**TASK**
Set down, exactly, every line from the top of the listing through the one holding "Image resolution: width=1046".

**DATASET**
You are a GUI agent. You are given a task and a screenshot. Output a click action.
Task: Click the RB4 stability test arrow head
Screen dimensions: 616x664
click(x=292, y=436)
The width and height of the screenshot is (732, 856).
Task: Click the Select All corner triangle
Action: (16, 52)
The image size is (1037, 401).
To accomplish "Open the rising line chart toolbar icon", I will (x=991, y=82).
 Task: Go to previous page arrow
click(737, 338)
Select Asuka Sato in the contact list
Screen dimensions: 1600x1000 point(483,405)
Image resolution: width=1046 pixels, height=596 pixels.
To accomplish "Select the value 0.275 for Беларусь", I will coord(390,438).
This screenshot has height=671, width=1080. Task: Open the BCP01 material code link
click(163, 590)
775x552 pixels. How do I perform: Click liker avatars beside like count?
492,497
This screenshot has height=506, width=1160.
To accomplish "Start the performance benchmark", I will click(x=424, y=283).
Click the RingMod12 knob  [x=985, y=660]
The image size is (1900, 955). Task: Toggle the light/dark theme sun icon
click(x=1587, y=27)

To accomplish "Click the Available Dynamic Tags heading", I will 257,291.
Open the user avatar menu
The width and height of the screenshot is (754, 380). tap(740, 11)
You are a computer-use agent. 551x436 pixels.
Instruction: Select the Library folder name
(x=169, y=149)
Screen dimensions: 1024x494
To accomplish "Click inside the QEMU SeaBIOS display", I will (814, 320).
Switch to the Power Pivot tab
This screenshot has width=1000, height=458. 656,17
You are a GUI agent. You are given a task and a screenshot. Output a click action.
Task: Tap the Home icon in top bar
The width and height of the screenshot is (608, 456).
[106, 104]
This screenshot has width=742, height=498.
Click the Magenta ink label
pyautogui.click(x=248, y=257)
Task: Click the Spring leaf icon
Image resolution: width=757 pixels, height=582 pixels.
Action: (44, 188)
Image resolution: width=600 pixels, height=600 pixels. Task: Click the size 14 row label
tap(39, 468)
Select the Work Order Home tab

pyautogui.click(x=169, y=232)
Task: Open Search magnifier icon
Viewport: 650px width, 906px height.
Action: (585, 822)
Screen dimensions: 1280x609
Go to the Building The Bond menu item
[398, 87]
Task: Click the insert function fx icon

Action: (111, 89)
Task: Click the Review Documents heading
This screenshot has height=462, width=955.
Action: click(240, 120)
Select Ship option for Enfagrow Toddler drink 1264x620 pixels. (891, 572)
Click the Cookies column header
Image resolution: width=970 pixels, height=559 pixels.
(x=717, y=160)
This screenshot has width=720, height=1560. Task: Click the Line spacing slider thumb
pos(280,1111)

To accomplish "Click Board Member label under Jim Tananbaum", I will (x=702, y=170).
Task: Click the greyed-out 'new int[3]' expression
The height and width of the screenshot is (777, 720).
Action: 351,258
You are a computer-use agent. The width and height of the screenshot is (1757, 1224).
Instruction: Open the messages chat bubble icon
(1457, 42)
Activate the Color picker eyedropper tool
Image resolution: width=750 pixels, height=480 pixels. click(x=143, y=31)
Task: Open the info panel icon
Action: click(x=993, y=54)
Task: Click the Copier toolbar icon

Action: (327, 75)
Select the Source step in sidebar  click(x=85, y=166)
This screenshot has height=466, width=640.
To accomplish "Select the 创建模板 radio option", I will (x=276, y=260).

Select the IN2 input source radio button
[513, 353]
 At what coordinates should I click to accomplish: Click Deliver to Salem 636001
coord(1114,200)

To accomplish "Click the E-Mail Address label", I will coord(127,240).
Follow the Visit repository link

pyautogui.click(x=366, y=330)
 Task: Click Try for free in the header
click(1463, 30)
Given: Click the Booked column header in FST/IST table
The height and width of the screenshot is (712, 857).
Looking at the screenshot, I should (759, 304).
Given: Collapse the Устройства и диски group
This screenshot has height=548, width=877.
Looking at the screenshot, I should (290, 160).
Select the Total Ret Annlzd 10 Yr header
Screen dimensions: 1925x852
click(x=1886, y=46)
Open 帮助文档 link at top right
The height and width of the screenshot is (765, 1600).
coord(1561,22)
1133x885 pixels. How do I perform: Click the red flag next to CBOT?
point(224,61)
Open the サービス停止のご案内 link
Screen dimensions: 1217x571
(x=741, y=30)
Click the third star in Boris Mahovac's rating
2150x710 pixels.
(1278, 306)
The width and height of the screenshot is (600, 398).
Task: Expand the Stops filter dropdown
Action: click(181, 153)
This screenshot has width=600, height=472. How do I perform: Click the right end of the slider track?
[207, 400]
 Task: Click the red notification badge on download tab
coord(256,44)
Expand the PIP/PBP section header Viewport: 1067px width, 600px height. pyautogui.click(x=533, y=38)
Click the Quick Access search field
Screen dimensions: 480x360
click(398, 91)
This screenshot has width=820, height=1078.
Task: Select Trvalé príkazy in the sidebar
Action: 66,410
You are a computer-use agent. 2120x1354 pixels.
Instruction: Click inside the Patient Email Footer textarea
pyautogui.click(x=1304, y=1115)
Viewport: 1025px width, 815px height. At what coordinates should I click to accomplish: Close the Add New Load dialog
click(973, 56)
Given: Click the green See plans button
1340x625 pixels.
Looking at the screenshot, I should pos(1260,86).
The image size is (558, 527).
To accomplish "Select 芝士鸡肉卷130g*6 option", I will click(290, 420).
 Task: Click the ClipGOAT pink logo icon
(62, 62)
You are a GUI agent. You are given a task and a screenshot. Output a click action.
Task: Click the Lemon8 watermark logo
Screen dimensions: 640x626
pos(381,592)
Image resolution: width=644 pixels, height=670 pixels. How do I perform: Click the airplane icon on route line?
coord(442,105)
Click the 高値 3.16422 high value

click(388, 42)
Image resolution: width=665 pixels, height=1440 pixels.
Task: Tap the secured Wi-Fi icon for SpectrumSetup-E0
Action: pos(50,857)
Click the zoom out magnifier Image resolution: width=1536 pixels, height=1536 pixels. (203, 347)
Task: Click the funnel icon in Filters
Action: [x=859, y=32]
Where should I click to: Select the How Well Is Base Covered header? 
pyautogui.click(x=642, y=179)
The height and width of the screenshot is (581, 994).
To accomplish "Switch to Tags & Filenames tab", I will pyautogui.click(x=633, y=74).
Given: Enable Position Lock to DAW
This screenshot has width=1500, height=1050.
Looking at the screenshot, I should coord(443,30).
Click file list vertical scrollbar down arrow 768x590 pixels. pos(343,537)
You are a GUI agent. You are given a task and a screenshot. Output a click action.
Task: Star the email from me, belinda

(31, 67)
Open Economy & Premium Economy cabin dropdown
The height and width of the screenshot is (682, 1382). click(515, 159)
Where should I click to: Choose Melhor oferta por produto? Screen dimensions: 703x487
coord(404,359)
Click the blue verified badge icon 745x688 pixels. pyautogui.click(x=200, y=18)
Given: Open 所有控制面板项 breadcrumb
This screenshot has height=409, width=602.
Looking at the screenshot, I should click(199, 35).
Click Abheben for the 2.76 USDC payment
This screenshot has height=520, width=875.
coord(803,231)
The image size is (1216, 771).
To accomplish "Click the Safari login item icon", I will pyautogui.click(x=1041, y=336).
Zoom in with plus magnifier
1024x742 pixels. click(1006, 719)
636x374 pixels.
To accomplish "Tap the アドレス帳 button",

**RESPONSE**
You are a GUI agent. You are given a task and a screenshot. Output a click action.
Task: Click the RB4 stability test arrow head
Screen dimensions: 616x664
click(x=292, y=436)
The width and height of the screenshot is (732, 856).
Task: Click the Select All corner triangle
Action: (16, 52)
The image size is (1037, 401).
To accomplish "Open the rising line chart toolbar icon", I will (x=991, y=82).
 Task: Go to previous page arrow
click(737, 338)
Select Asuka Sato in the contact list
Screen dimensions: 1600x1000 point(483,405)
Image resolution: width=1046 pixels, height=596 pixels.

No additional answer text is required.